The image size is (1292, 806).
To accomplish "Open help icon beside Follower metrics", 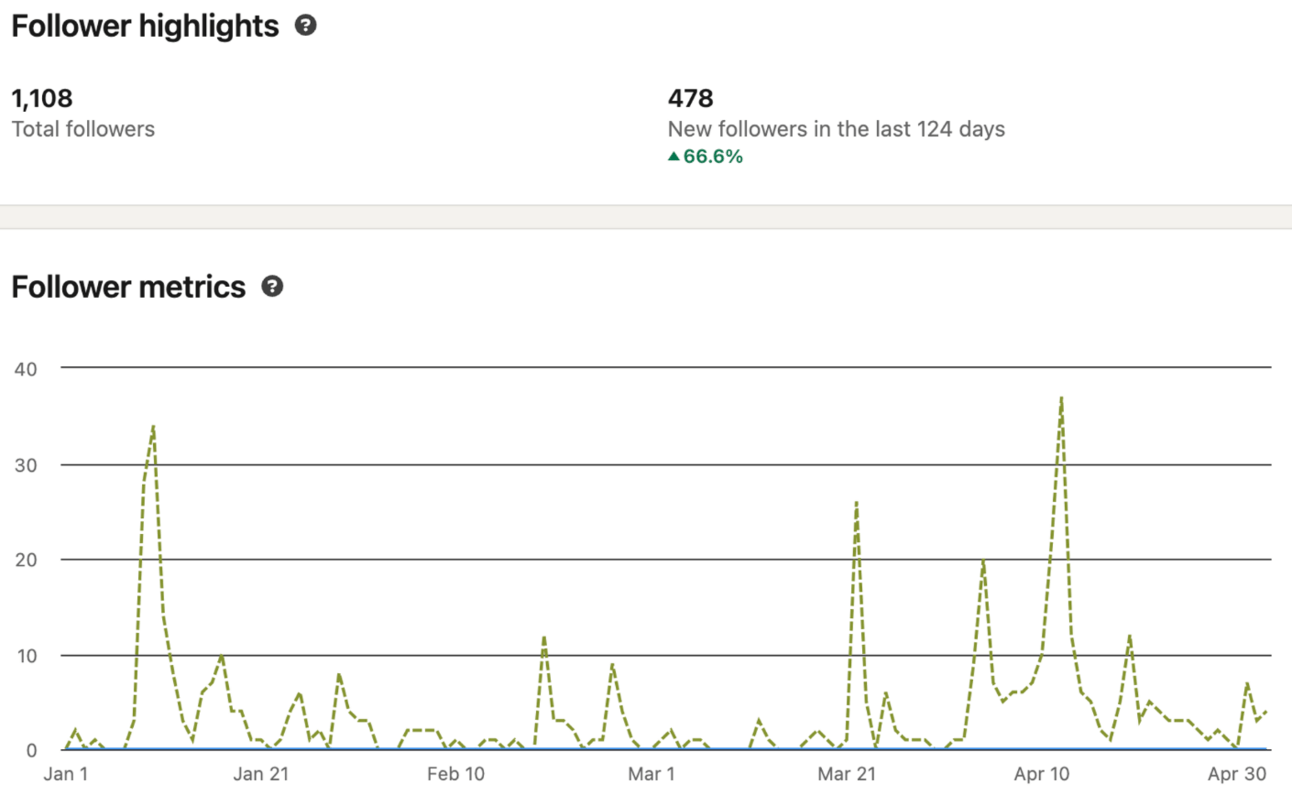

※

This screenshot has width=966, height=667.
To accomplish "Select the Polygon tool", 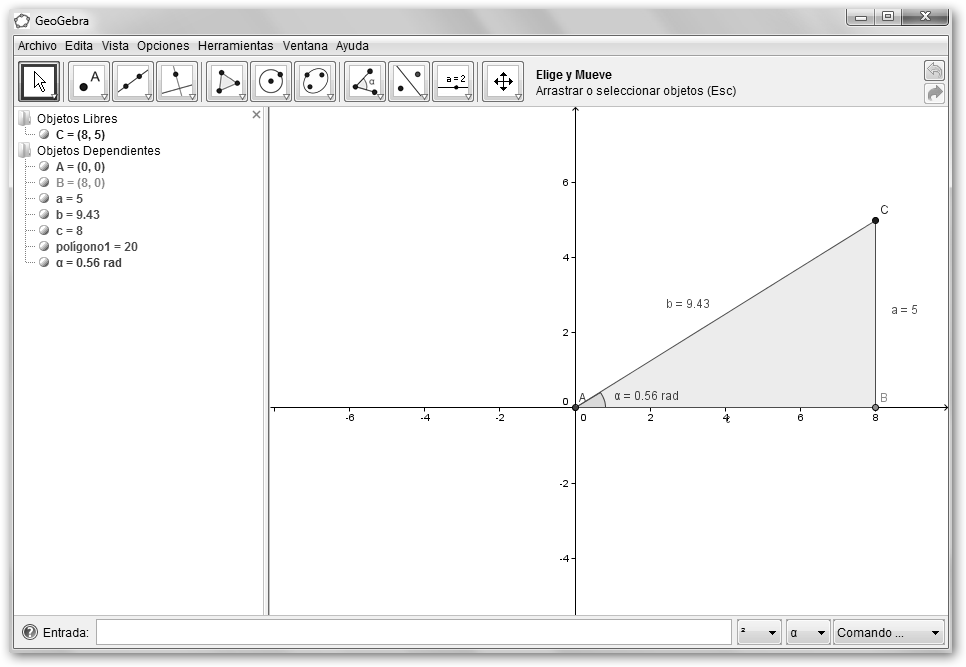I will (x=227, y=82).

※

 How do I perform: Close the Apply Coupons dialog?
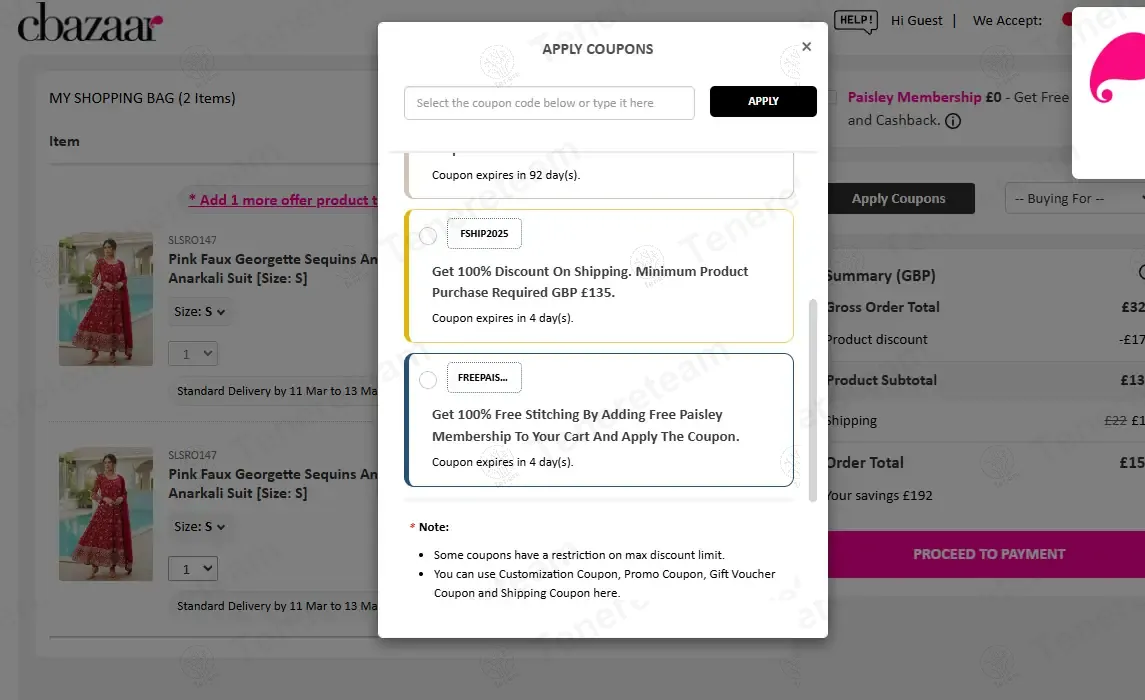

※

## Work to complete:
Nothing but the lines from the one with "The image size is (1292, 806)." up to and including the one with "help icon beside" should be printed, exactly as they read above. Please keep the pictures out.

## Result of this exercise:
The image size is (1292, 806).
To accomplish "Open help icon beside Follower metrics", 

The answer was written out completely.